DATA FOR ANALYSIS:
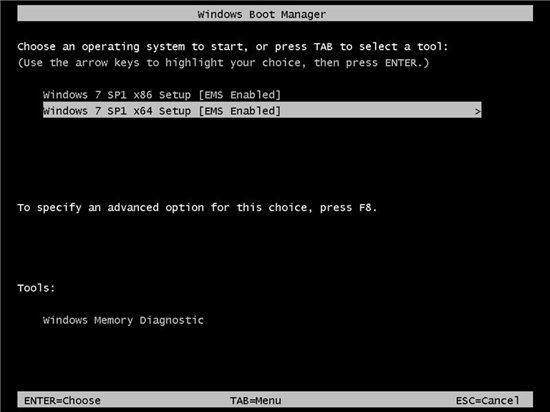Select the Windows 7 SP1 x86 Setup entry
550x412 pixels.
click(162, 95)
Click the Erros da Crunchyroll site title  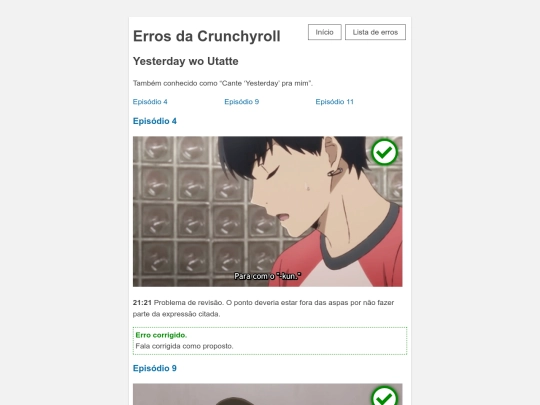[207, 36]
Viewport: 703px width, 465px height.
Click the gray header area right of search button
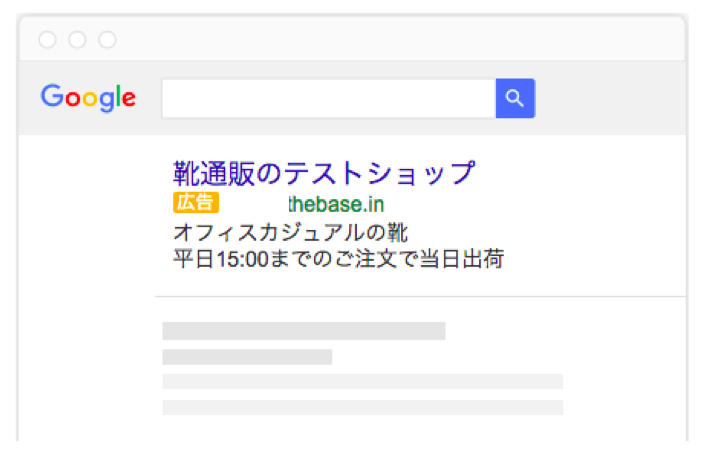pos(610,98)
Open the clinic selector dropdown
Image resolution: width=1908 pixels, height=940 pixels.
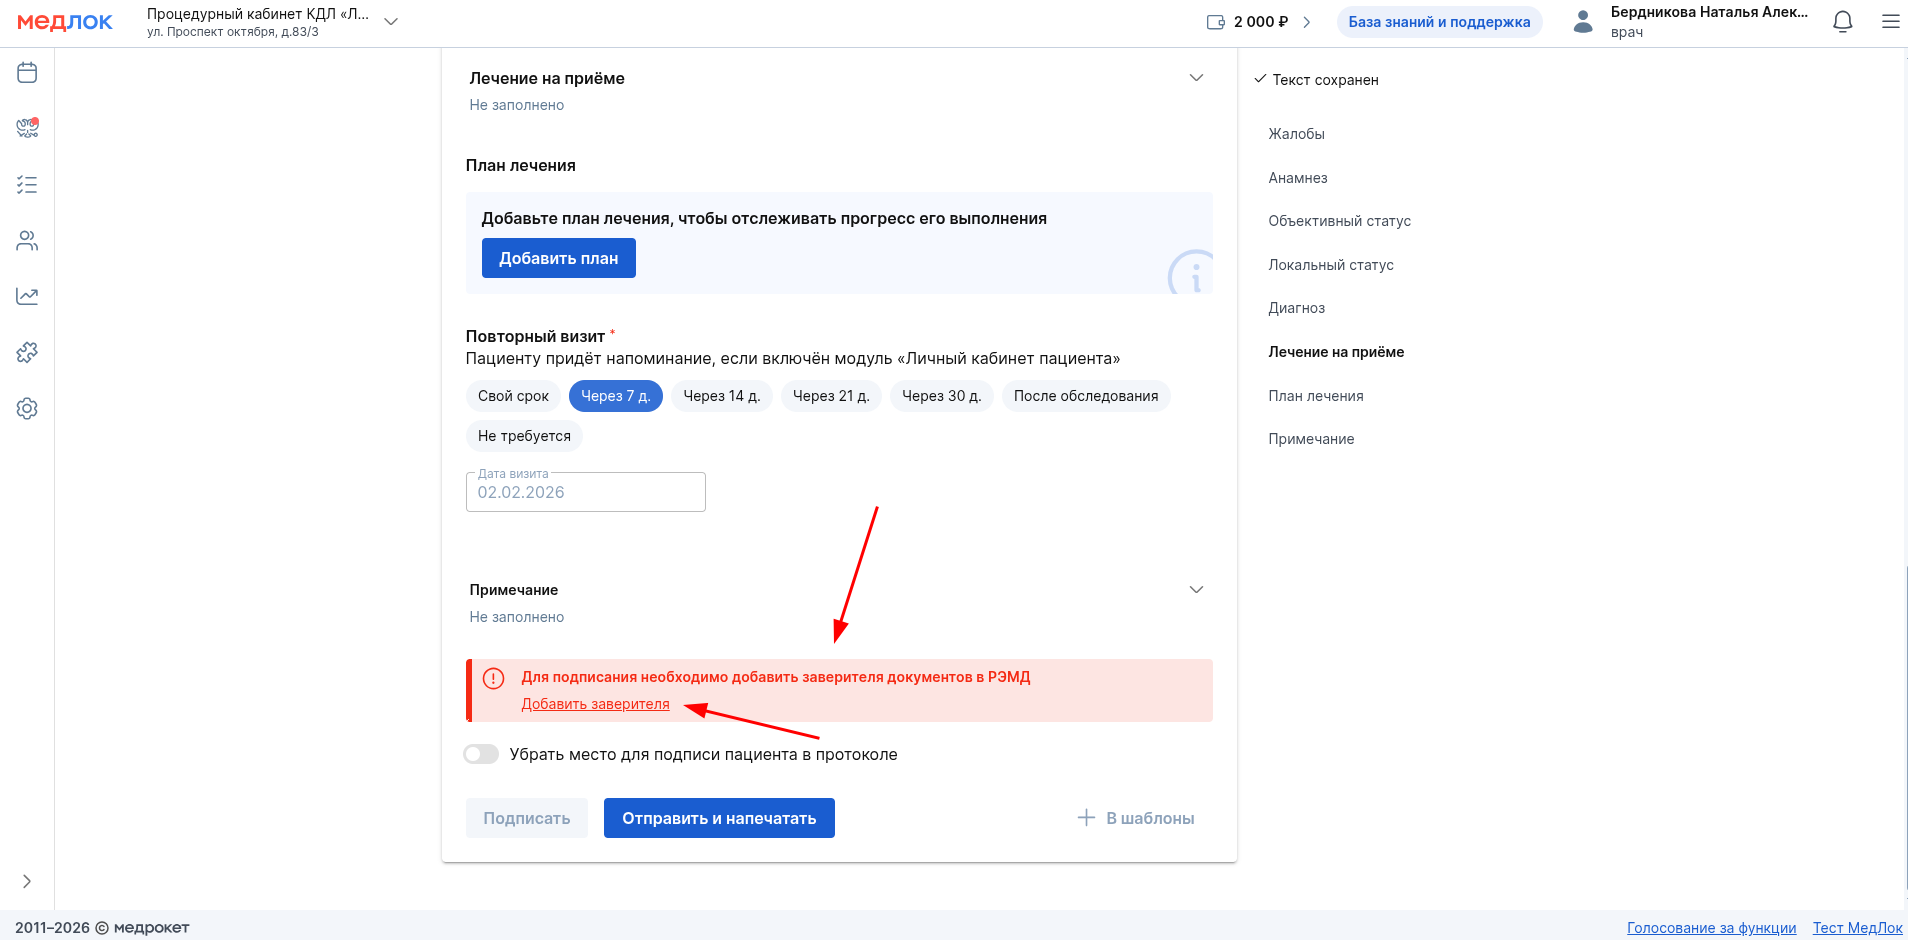[x=391, y=22]
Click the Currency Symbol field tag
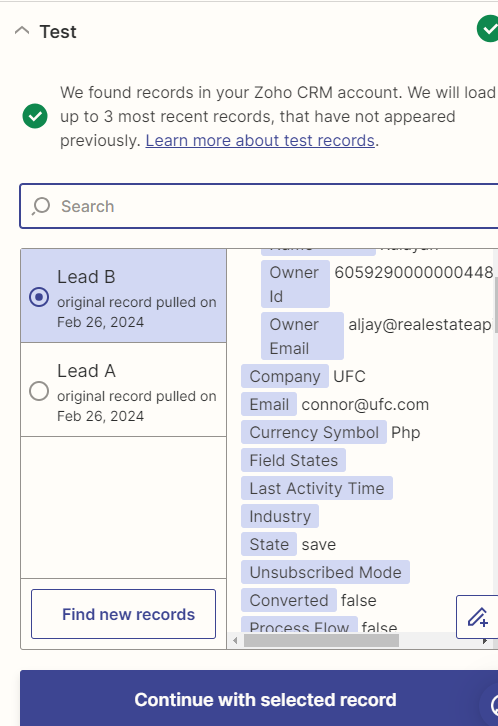The image size is (498, 726). coord(314,432)
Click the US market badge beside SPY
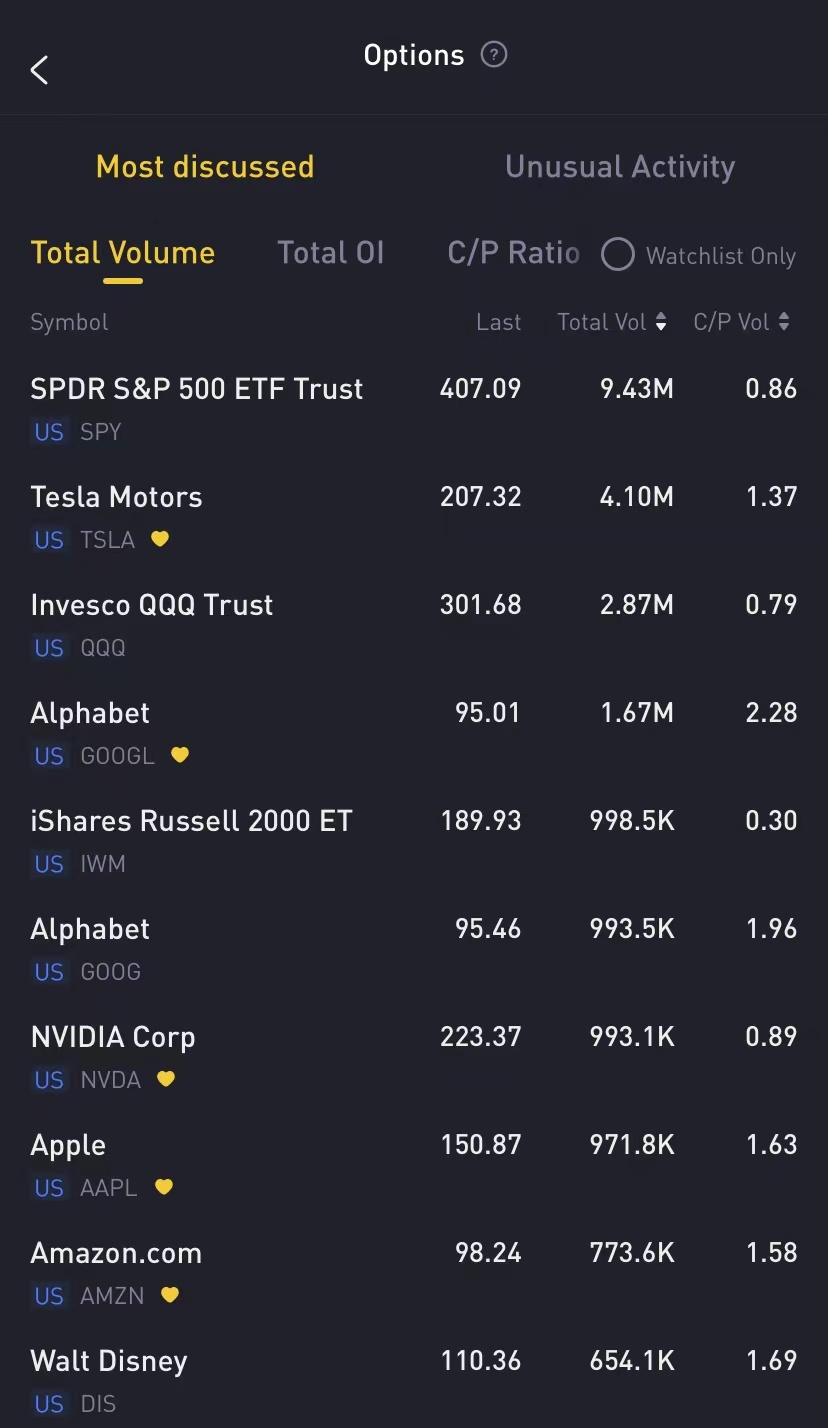Screen dimensions: 828x1428 click(49, 432)
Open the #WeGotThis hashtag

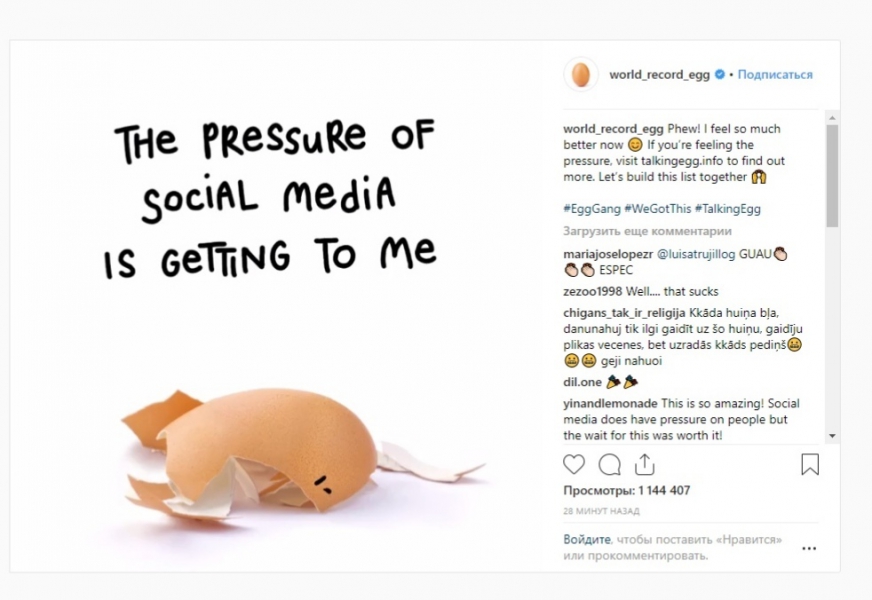[657, 209]
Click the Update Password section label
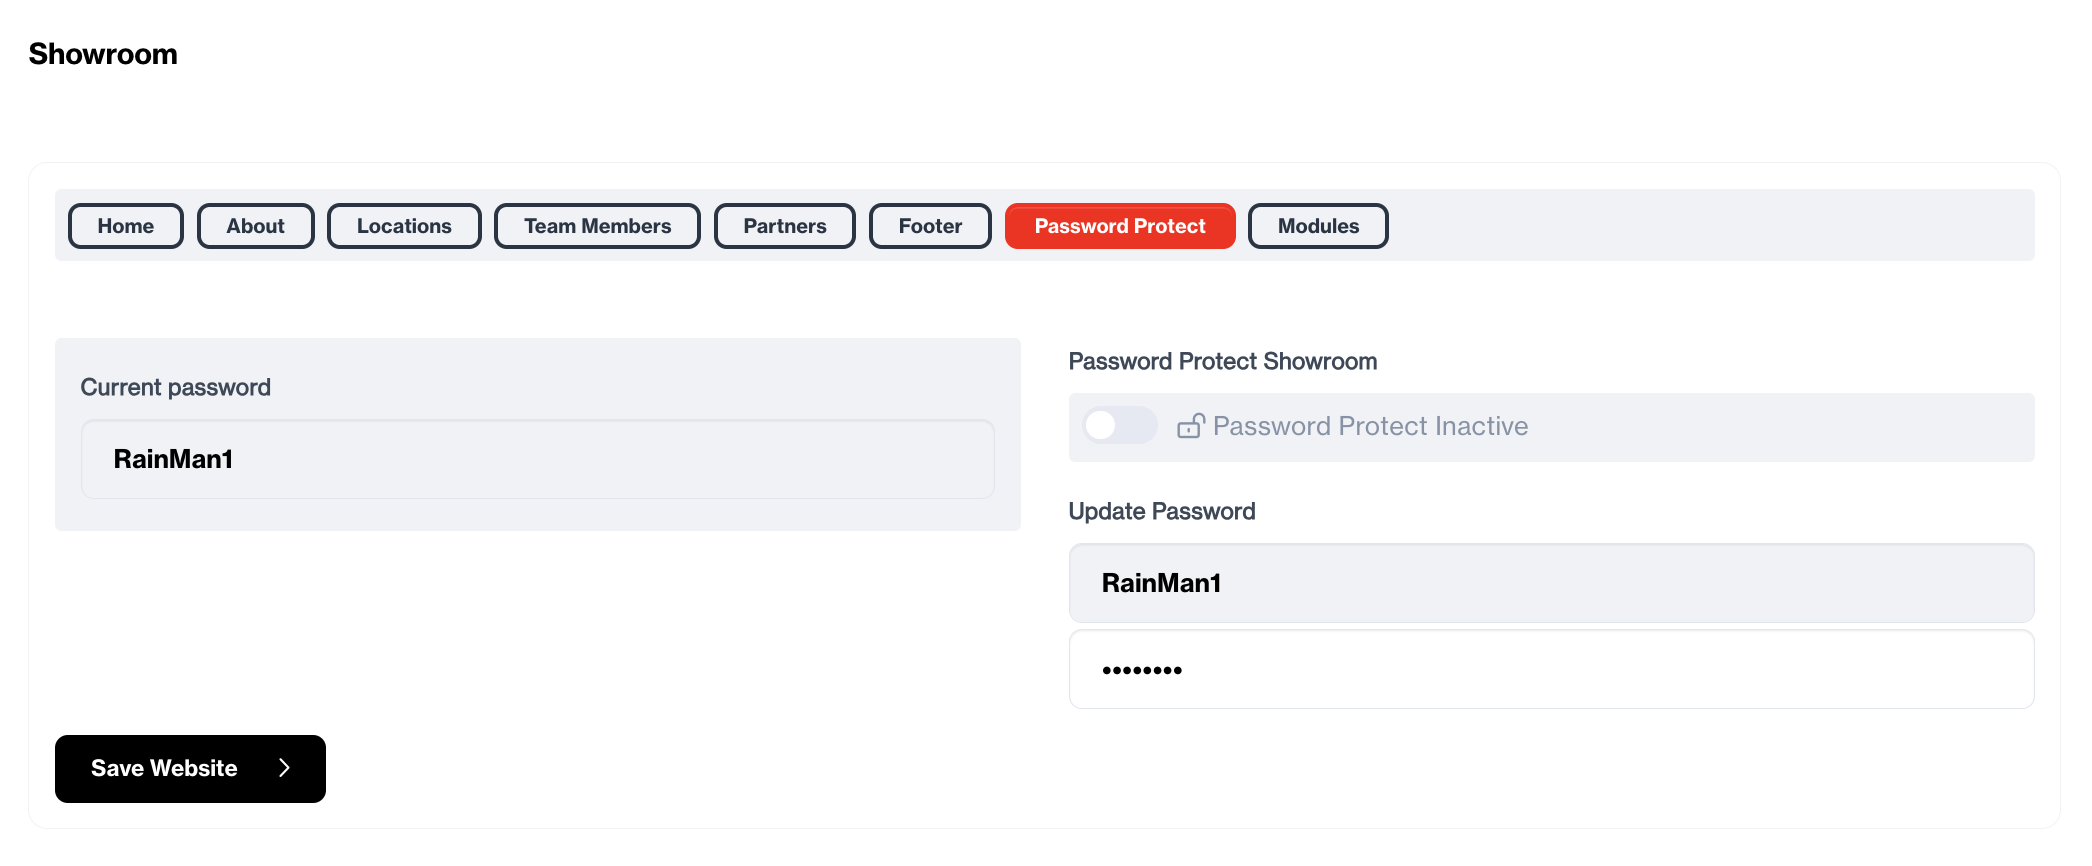Image resolution: width=2092 pixels, height=866 pixels. (1163, 511)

EXERCISE INSTRUCTIONS: Take the line containing "Image resolution: width=1908" and every line after it through the end of the data, and write them out exactly, with no pictures.

TASK ANSWER:
Image resolution: width=1908 pixels, height=940 pixels.
[x=391, y=22]
Click the Currency Symbol field tag
The image size is (498, 726). coord(314,432)
Click the US market badge beside SPY
Screen dimensions: 828x1428 click(49, 432)
Open the #WeGotThis hashtag

[657, 209]
Click the Update Password section label
Image resolution: width=2092 pixels, height=866 pixels. (1163, 511)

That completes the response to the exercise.